TO DO: Return every line of the entries below that contains the word "image".

Element and text location data:
⟨
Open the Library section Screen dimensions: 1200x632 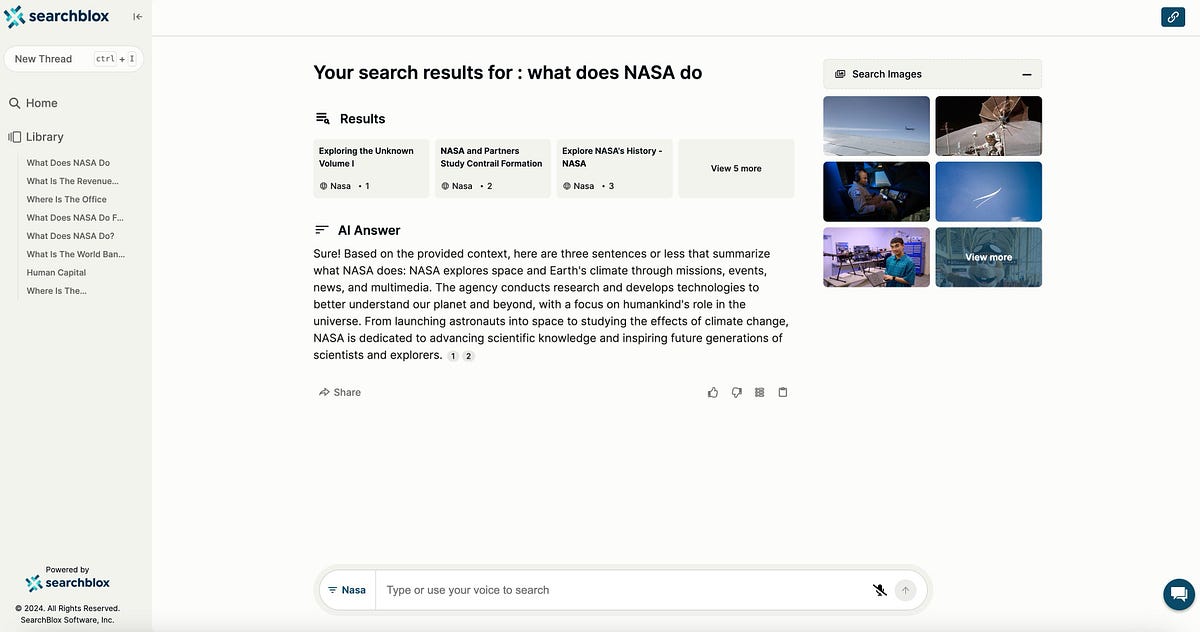click(x=43, y=136)
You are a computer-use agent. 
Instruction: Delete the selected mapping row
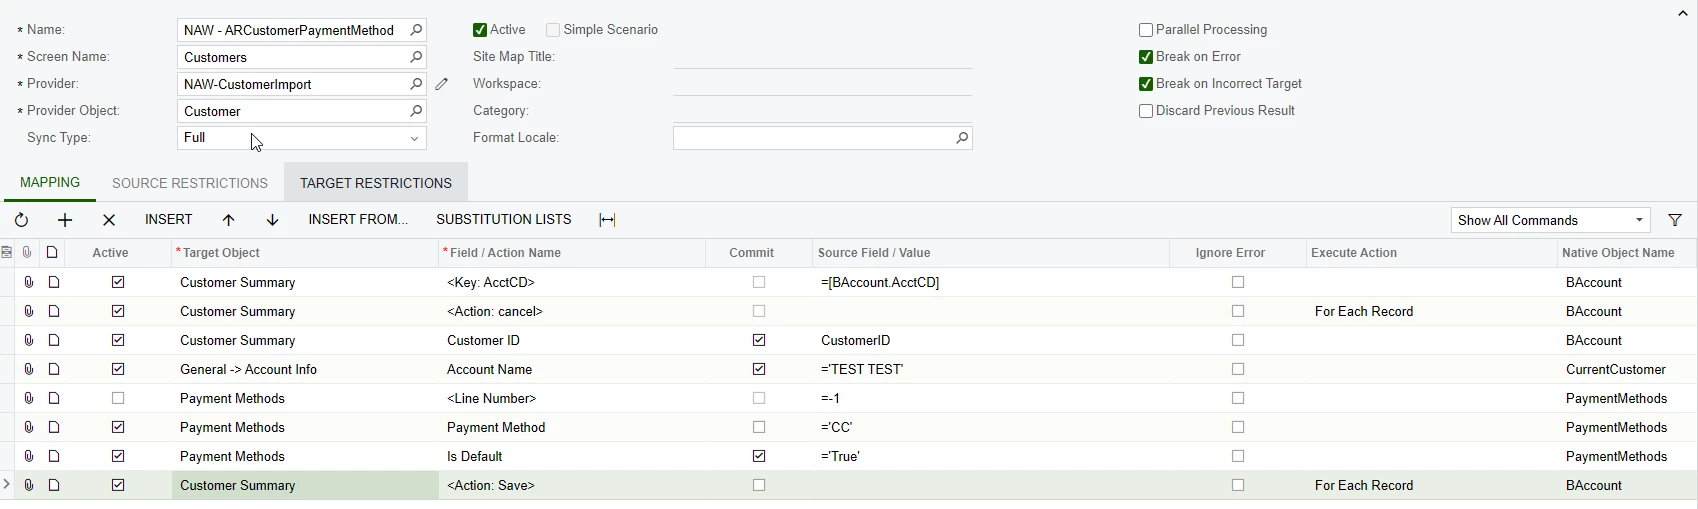point(109,220)
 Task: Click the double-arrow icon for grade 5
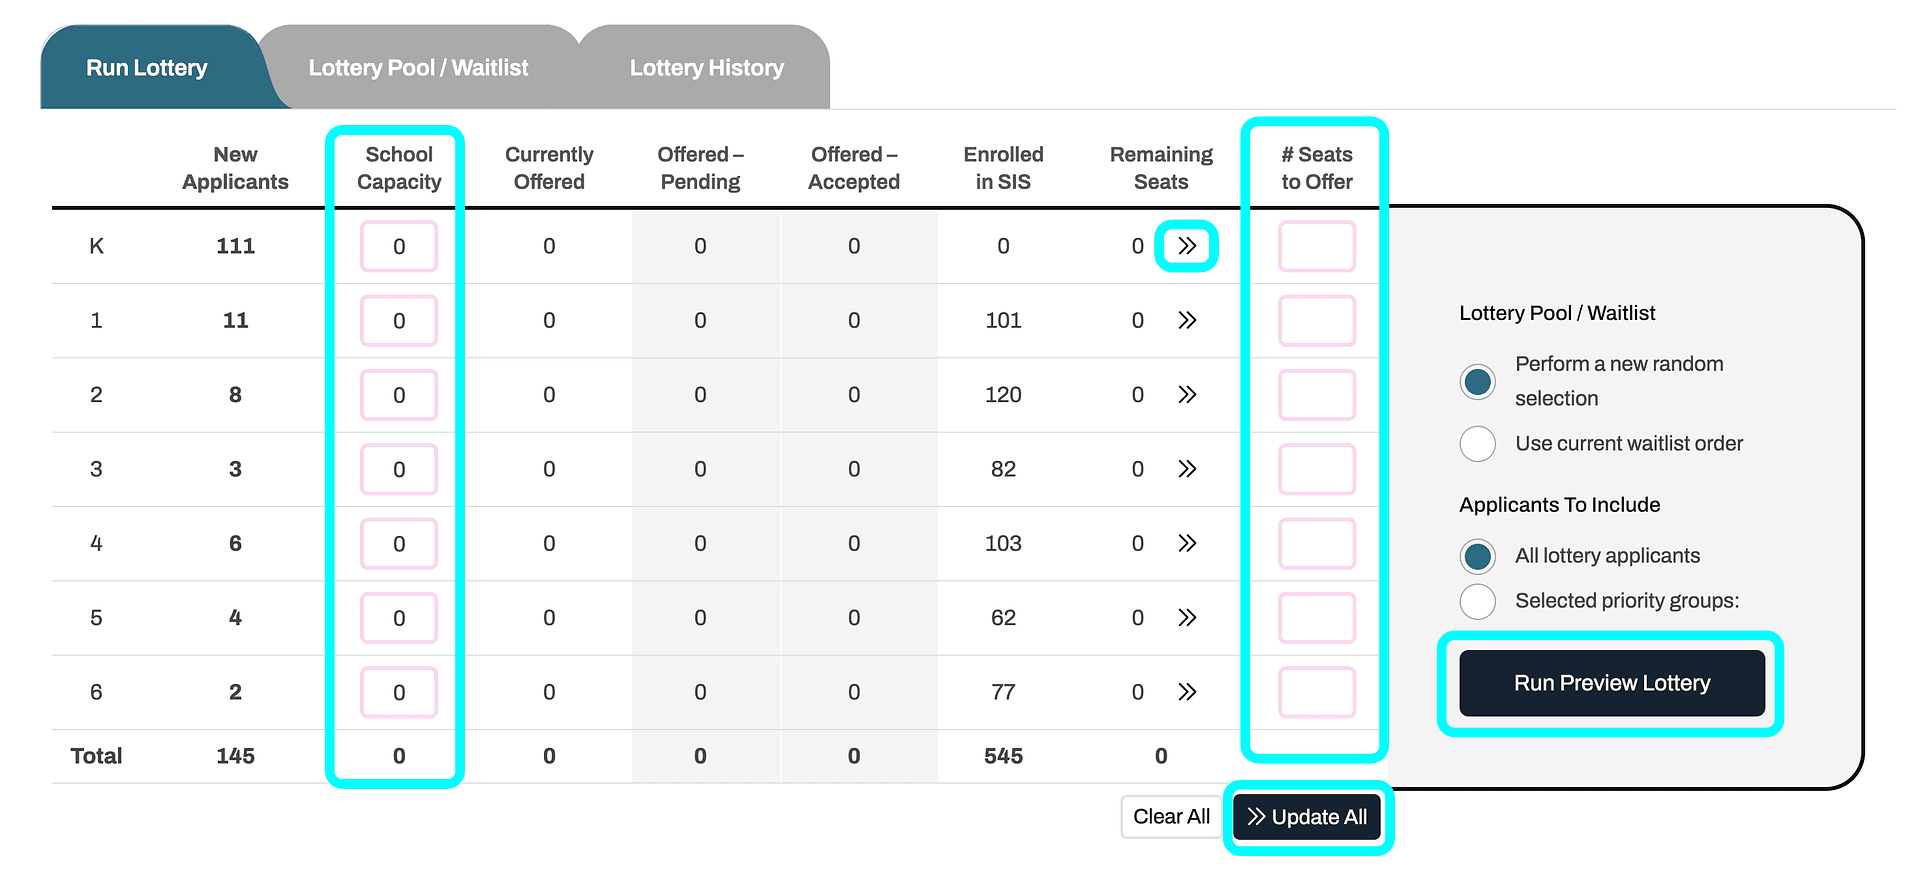pos(1187,617)
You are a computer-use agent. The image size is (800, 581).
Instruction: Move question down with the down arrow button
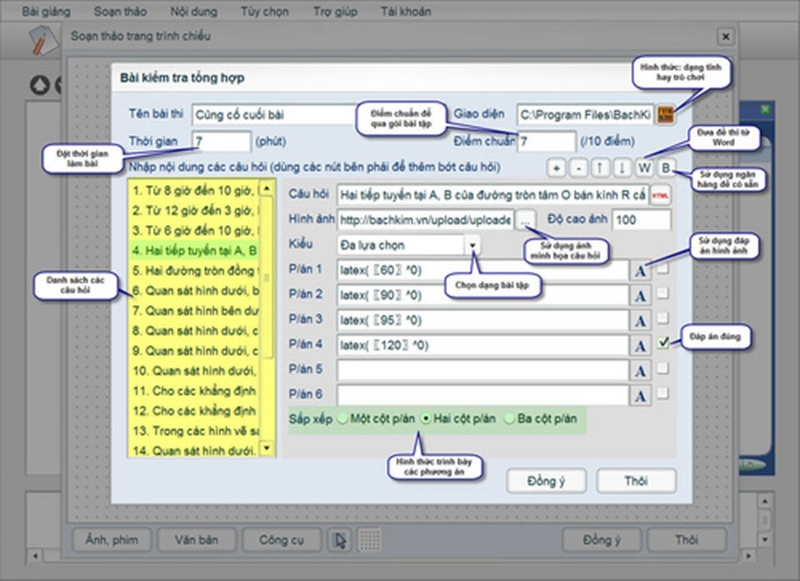click(x=622, y=168)
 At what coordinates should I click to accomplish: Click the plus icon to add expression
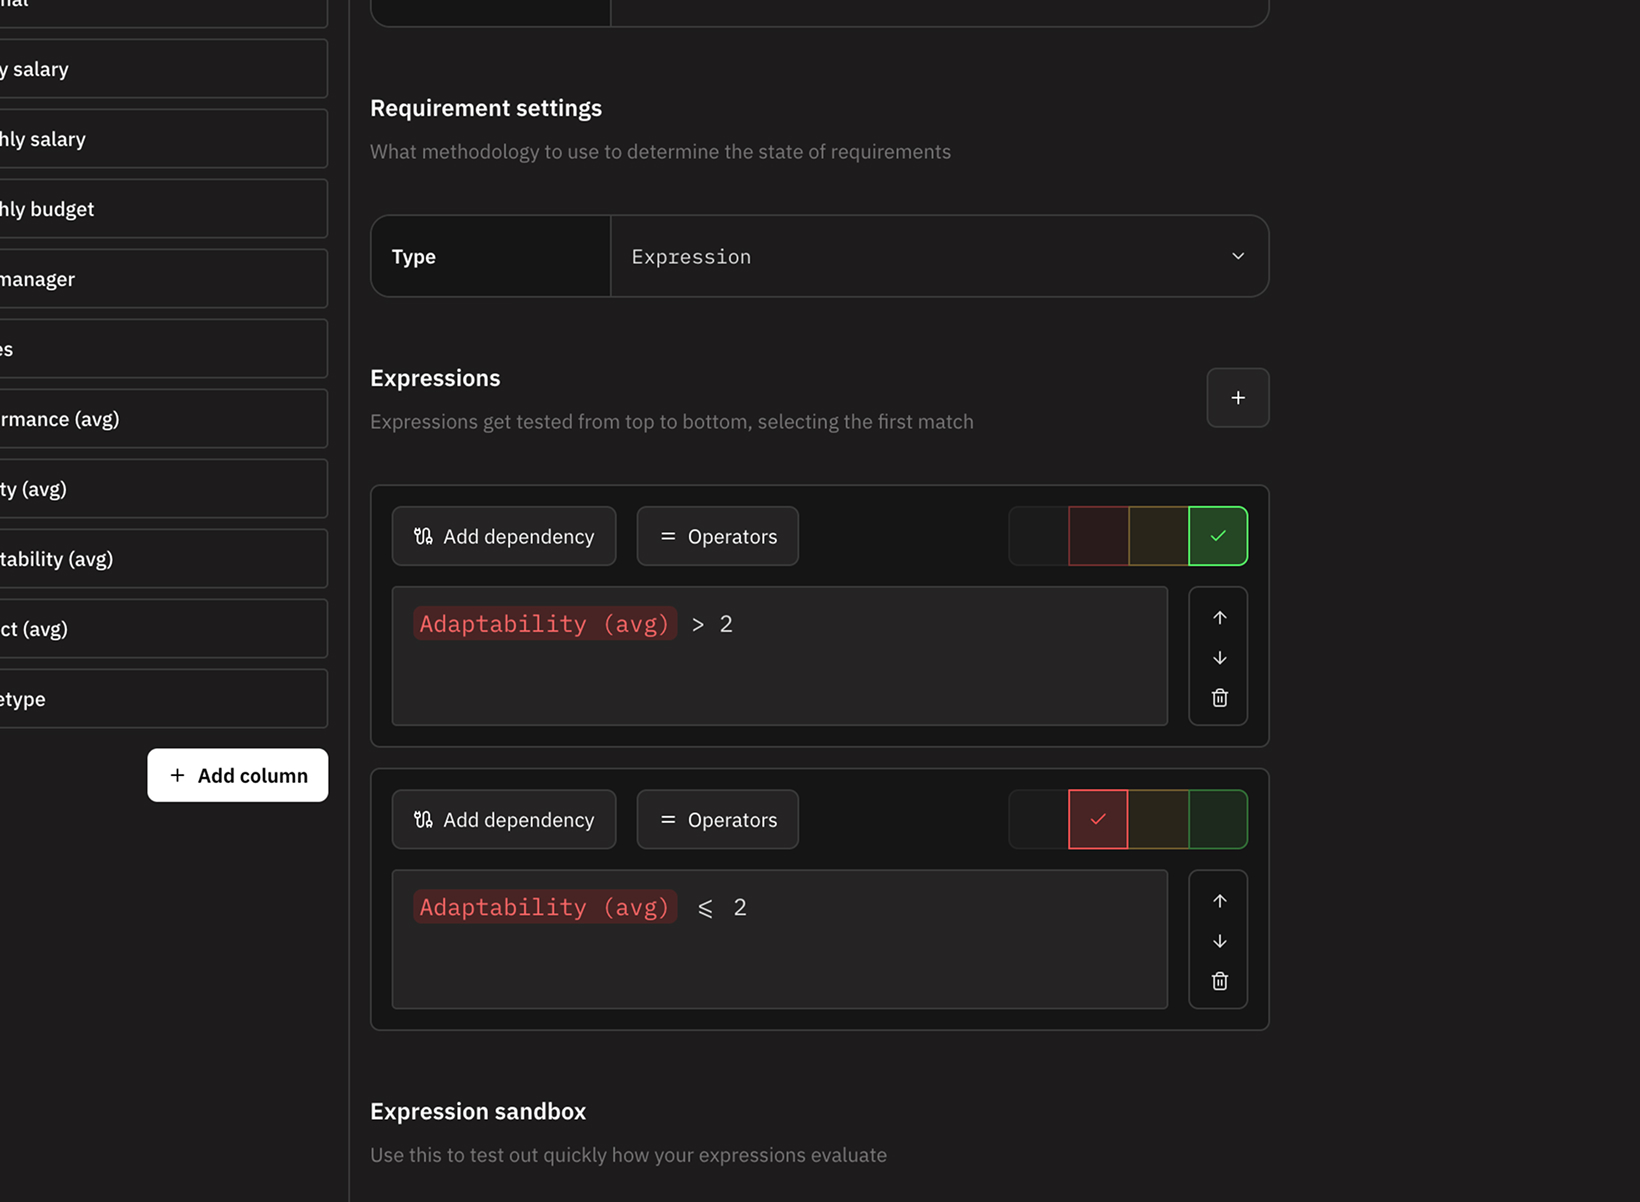pyautogui.click(x=1237, y=398)
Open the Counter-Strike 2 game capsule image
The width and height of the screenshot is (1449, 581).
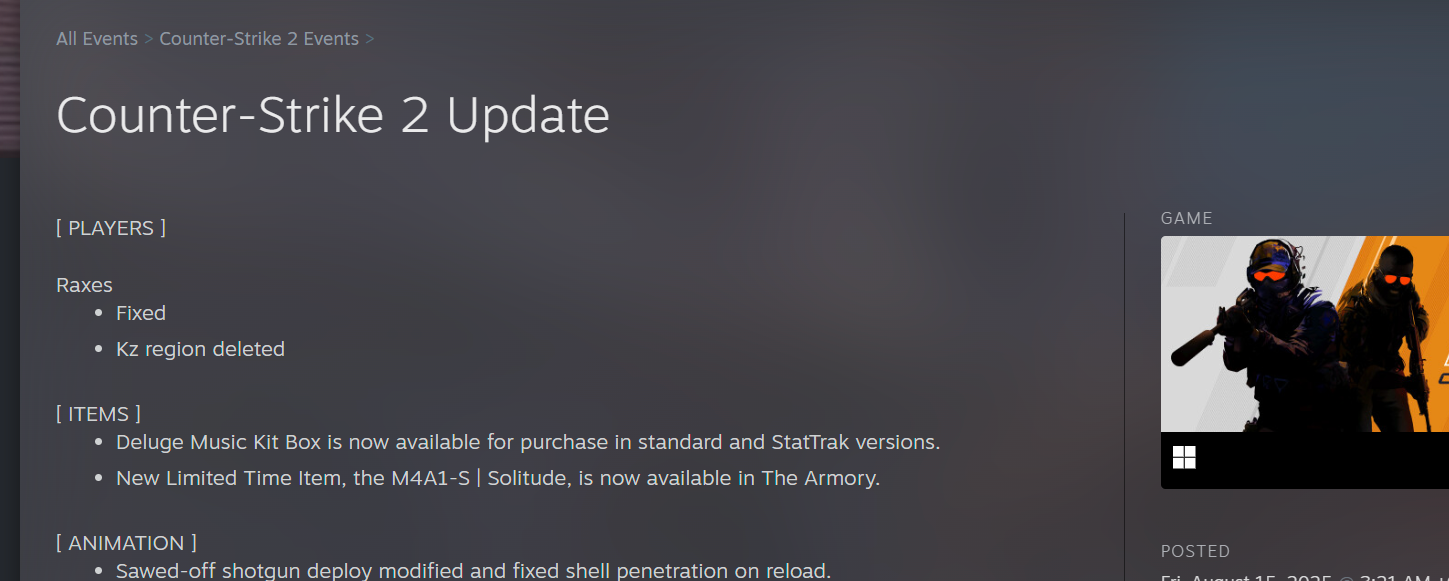(x=1305, y=334)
⟩
FINISHED TASK:
You are a computer-use agent. The image size is (800, 581).
Open the Counter-Strike 2 game capsule image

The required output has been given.